То же в некотором смысле происходило и с крымцами. Они, можно сказать, были испорчены турецким сюзеренитетом. Как ни дики, ни грабительски были их природные инстинкты, но, предоставленные самим себе, татары под влиянием изменившихся обстоятельств непременно перешли бы к иному, чем прежде, образу жизни. Окончательное разобщение с коренным гнездом, давно уже утратившей свое могущество и павшей Золотой Ордой, постоянное мирное сношение с соседними европейцами мало-помалу отвадило бы их от хищнических поползновений, и они бы сделались такими мирными обывателями-хозяевами своего клочка земли, какими их знавали в позднейшее время. Но турки в своих видах старались создать из крымцев поголовную разбойничью кавалерию, всякую минуту готовую идти куда угодно в набег. Постоянно давая такое занятие крымскому населению, турки уничтожили в нем стремление к мирной, трудовой жизни, приучив жить за счет добычи, награбленной во время набегов по турецкой надобности. Если татары, бывало, и отказывались от похода, то разве только сытая лень была тому побудительной причиной. Теперь же, когда даровому источнику их благосостояния сразу был положен предел международными порядками, они очутились, конечно, в самом безвыходном положении: работать не привыкли и не научились, а жить войною стало нельзя. Те же турки, которые прежде подстрекали татар к войне и набегам, теперь всеми мерами старались, в силу принятых на себя международных обязательств, удерживать их от всяких поползновений к грабительским вторжениям во владения соседних государств. Прежде ханы довольно часто были сменяемы за неподчинение приказаниям Порты относительно военных набегов на земли ее неприятелей. Теперь они стали еще чаще меняться, но уже за то, что не в силах были справиться с мятежными толпами своих подданных, беспрестанно волновавшихся, ища выхода из непривычного для них положения, созданного громадным усилением соседней России и международным ослаблением их сюзерена — Порты.

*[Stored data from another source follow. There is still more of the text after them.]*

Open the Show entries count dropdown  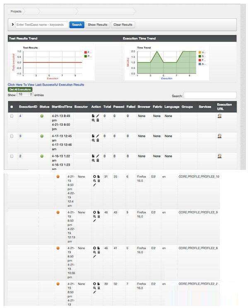point(25,94)
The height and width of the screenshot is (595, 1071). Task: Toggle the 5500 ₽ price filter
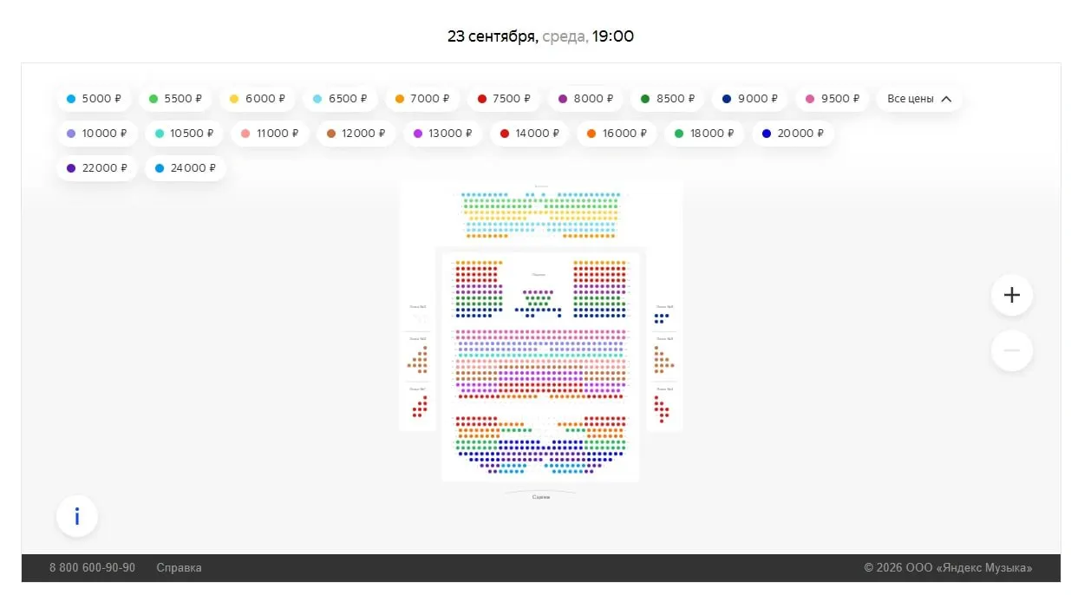[x=176, y=99]
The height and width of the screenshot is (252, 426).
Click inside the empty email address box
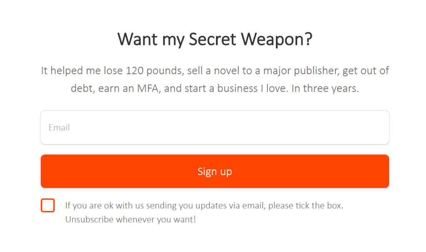click(215, 127)
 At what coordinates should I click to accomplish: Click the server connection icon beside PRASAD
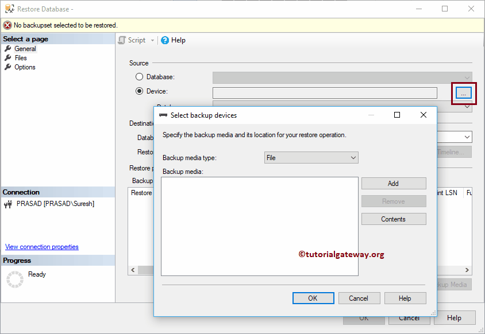click(x=8, y=204)
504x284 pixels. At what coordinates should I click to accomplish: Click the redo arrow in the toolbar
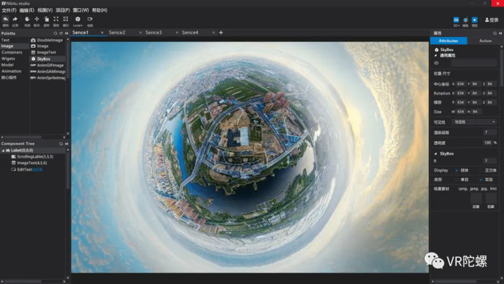[x=15, y=19]
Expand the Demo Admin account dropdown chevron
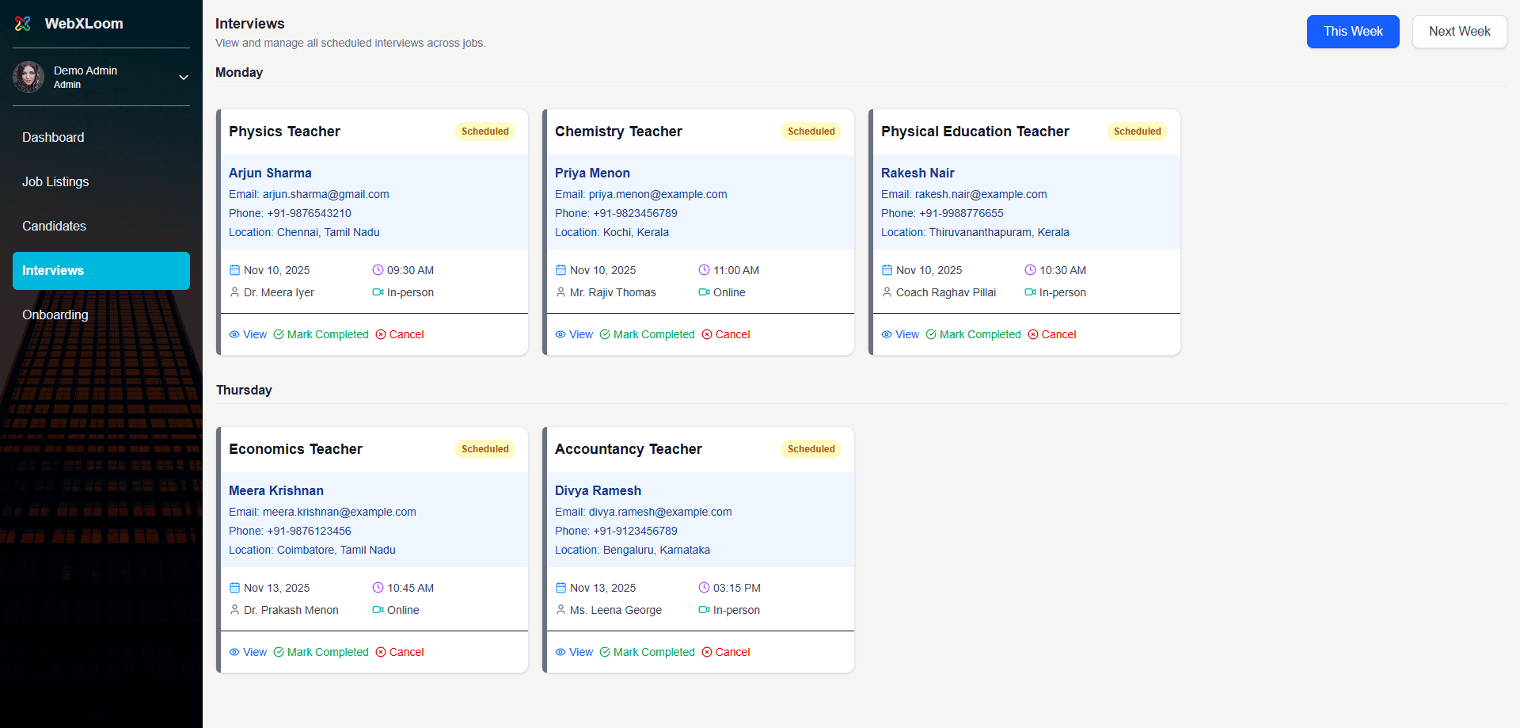 pos(184,78)
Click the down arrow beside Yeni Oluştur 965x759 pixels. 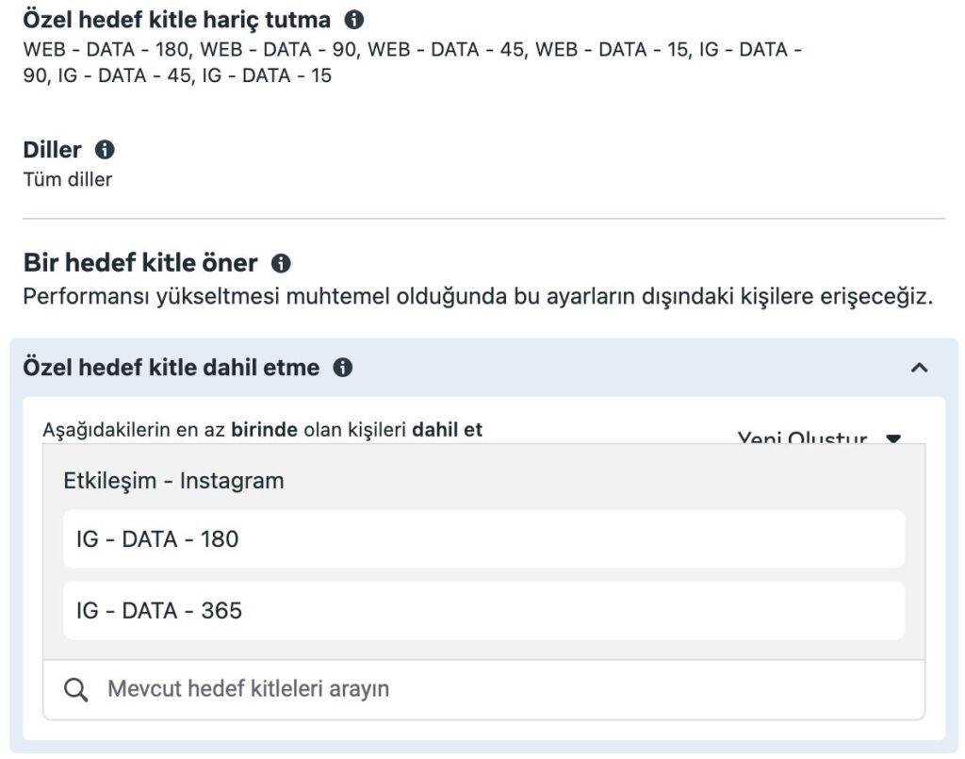click(x=893, y=437)
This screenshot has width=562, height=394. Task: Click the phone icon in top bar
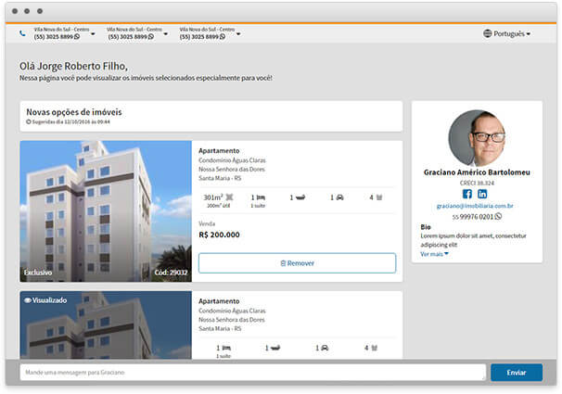(22, 33)
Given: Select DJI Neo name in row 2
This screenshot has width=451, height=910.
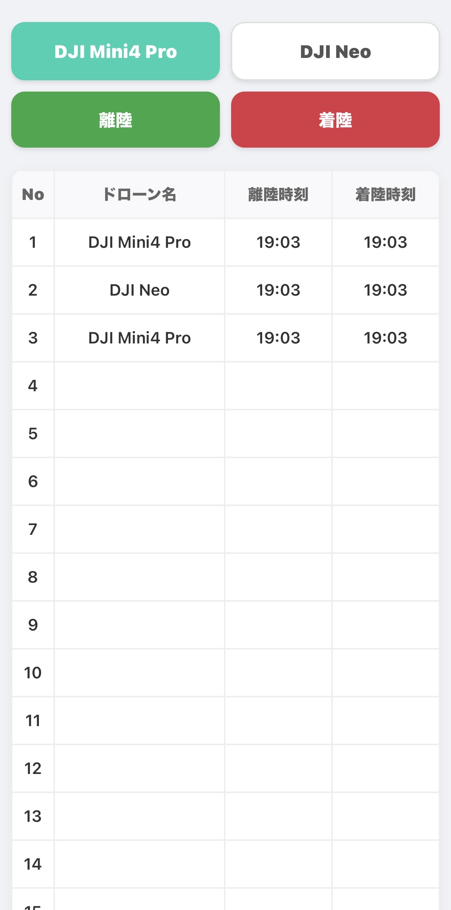Looking at the screenshot, I should (139, 290).
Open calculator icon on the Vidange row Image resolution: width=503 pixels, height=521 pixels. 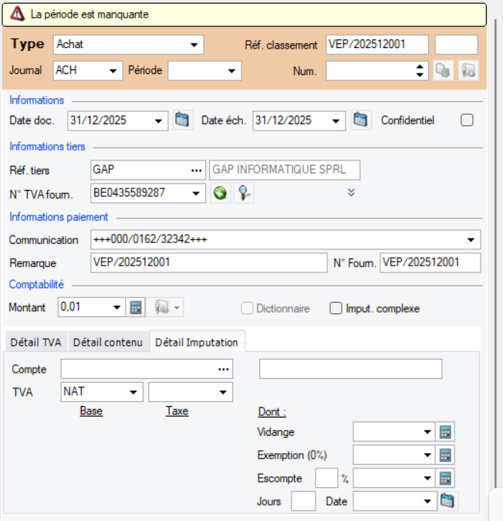(x=446, y=432)
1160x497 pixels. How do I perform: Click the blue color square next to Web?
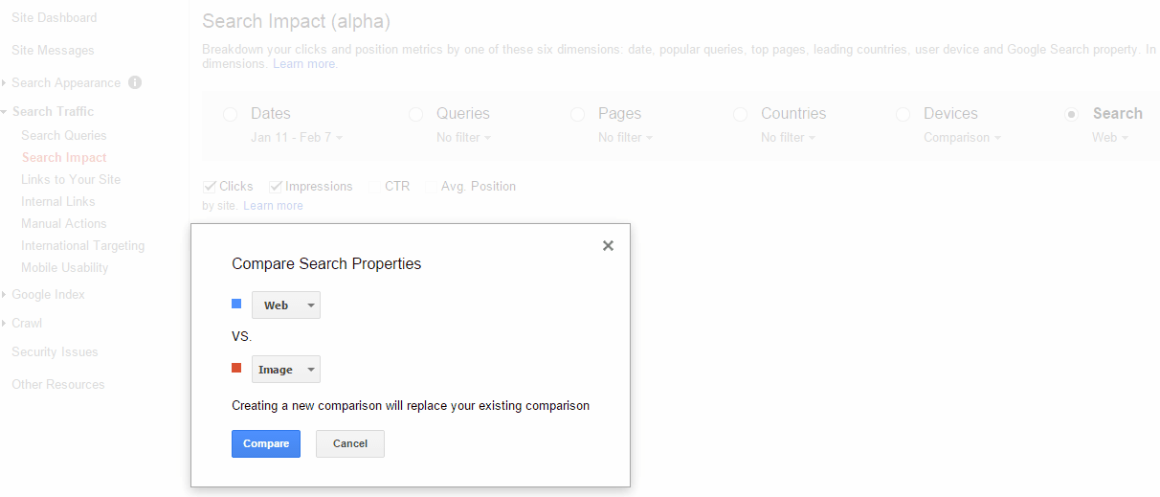(x=236, y=304)

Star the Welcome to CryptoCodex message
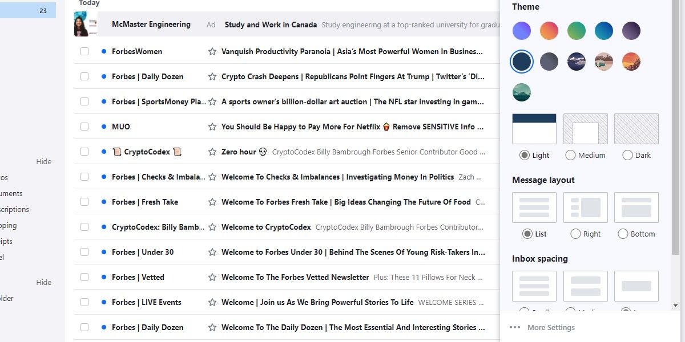coord(212,227)
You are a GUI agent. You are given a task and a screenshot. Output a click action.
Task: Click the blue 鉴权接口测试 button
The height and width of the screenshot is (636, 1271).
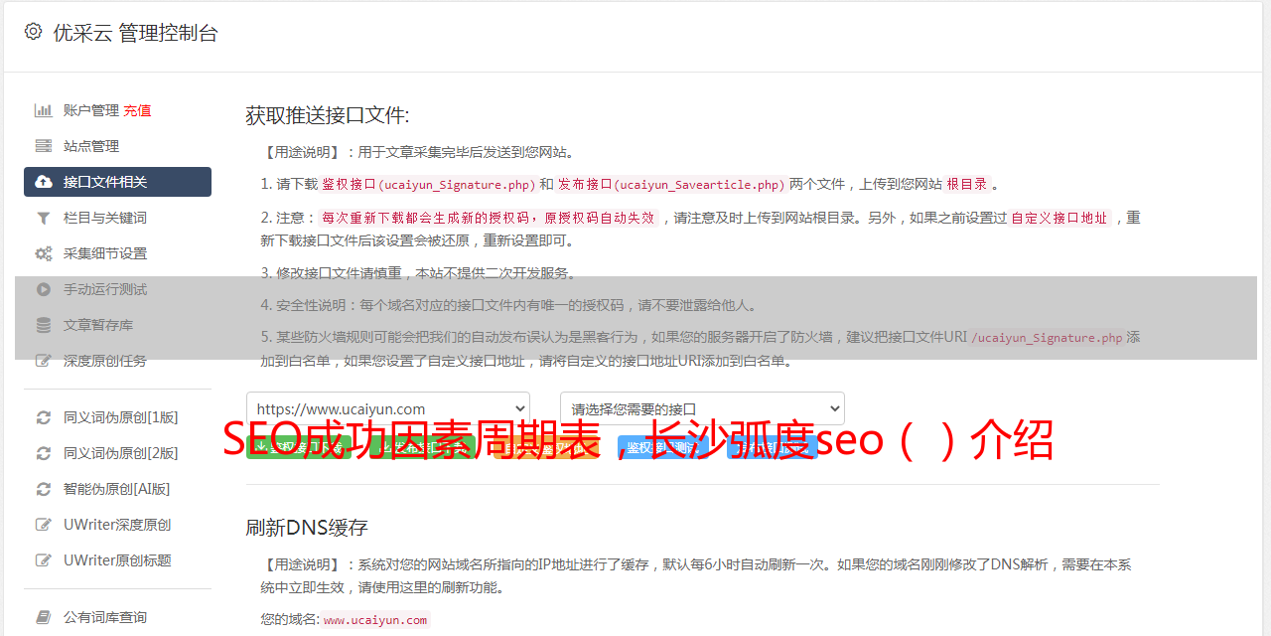pyautogui.click(x=663, y=447)
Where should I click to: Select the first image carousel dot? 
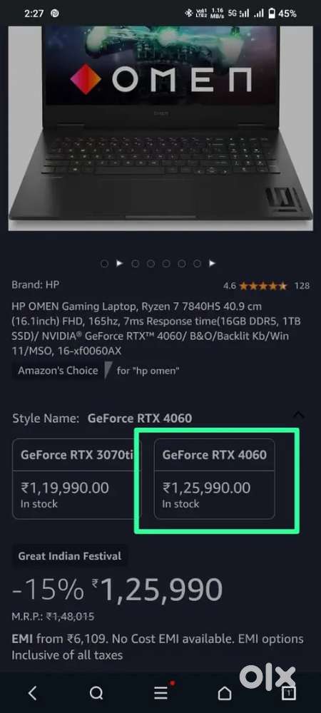105,263

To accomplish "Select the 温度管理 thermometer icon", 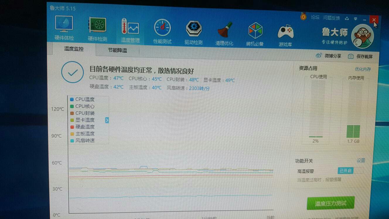I will [x=130, y=27].
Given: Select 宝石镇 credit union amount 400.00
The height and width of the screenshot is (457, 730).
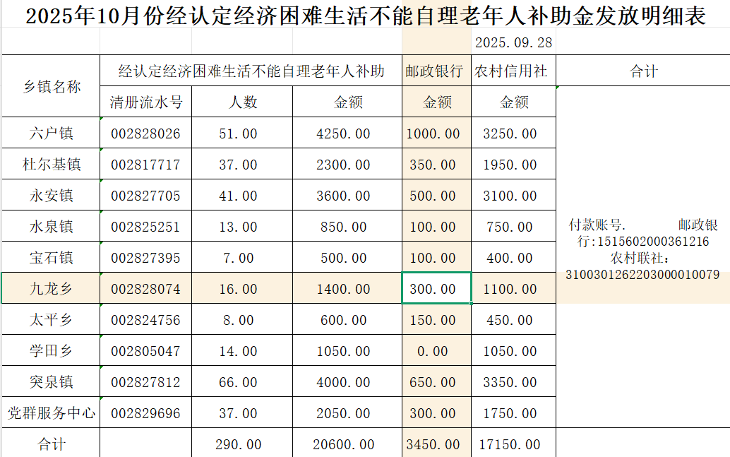Looking at the screenshot, I should coord(513,258).
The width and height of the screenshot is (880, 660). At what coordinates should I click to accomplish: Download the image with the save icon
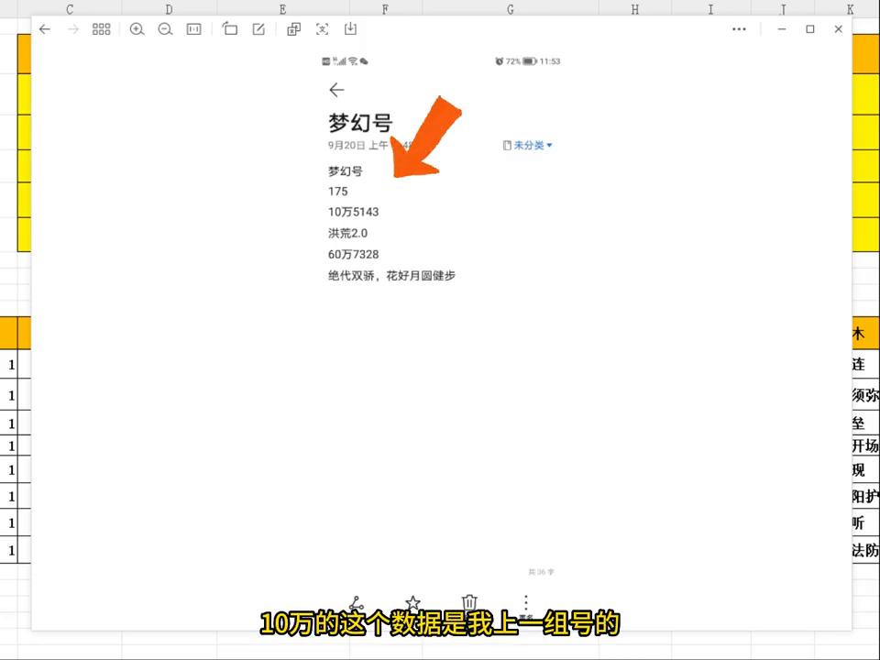pyautogui.click(x=349, y=29)
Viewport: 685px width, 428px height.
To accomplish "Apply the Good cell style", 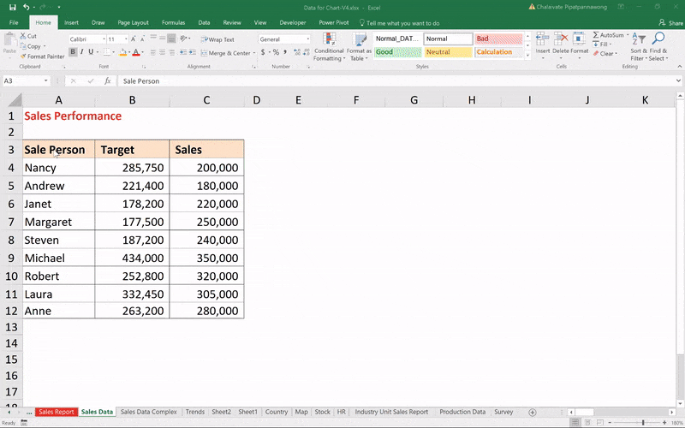I will pos(396,52).
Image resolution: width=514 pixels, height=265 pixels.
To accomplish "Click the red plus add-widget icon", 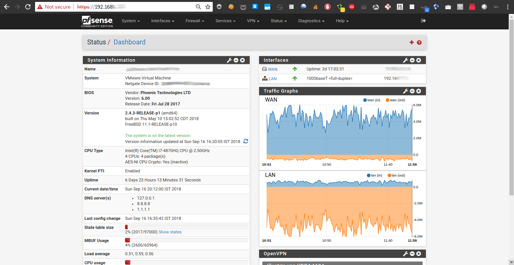I will coord(412,43).
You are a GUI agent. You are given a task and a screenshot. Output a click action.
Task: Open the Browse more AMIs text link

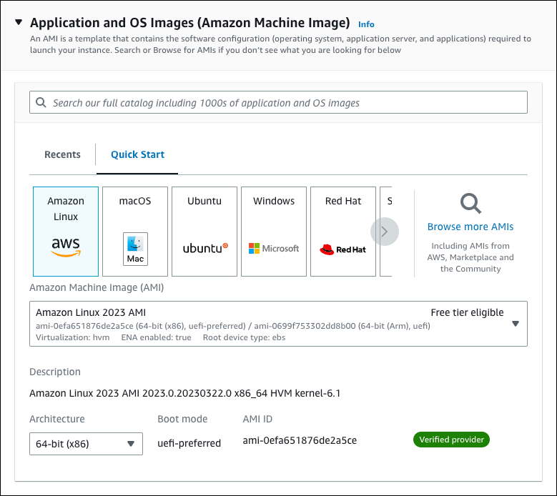(470, 227)
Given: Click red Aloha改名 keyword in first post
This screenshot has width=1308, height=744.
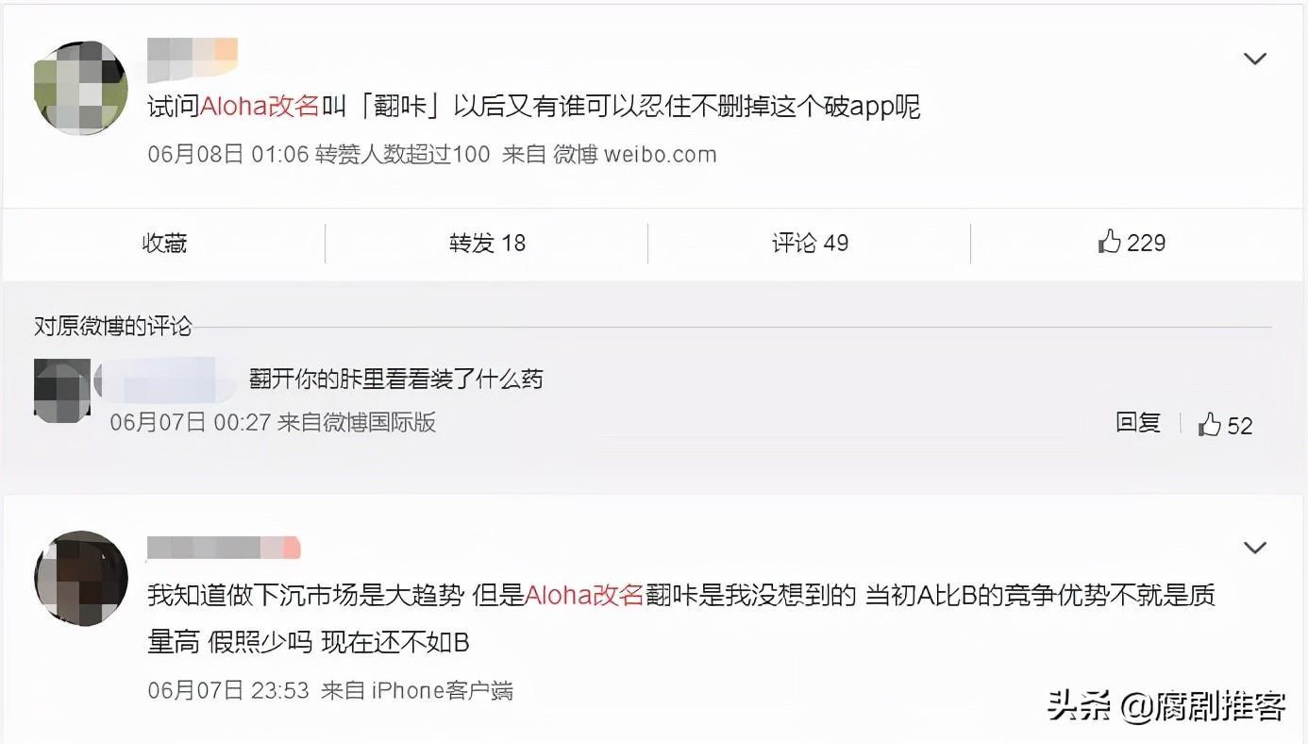Looking at the screenshot, I should click(x=260, y=106).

Так случилось прежде всего с Гази-Гераем. Он долго не царствовал. При нем ногайцы, кочевавшие близ Анапы, ринулись своей мятежной массой за Кубань, производя смуту и беспорядки среди черкесов. Хан поручает усмирение их своему калге[11], который с испокон века обязан был ведать дела черкесские. Лукавый Каплан-Герай, почему-то прежде страстно любивший воевать с черкесами, на этот раз счел нужным до поры до времени уклониться от возложенного на него поручения. Метя сам попасть в ханы, он, вероятно, понял, что эти волнения ногайцев рано или поздно послужат-таки причиною свержения Гази-Герая; а потому в своих же интересах не имел надобности стараться о подавлении этих волнений, открывавших ему путь к ханской власти; но только он это устроил благовидным образом, отыскав предлог удалиться в свою резиденцию Ак-Мечеть.

Между тем верховный везирь, задумав посадить на ханство опять приятеля своего Девлет-Герая, повел интригу против Гази-Герая и орудие для нее нашел в собственном ханском везире Мустафа-аге. От московского царя прислан был в Порту посол с жалобой на беспокойное поведение ногайцев и татар. Чорлулу-Али-паша и воспользовался этим случаем, чтобы сменить хана. Он сообщил заявление русского посла в рамазане 1118 года (декабрь 1706) ханскому везирю. Последний, прибыв в Порту, очернил пред самим султаном намерения и действия хана, которому и дана была отставка. Но только не удалось и Али-паше достигнуть своего: ханство было пожаловано не его другу-приятелю Девлет-Гераю, а калге Каплан-Гераю. Что это была чистая интрига, видно из неясности и неопределенности мотивов смены Гази-Герая, приводимых османскими историками. Ему указано было жить в Румелии[12] в Карын-Абаде, где он вскоре и умер от чумы.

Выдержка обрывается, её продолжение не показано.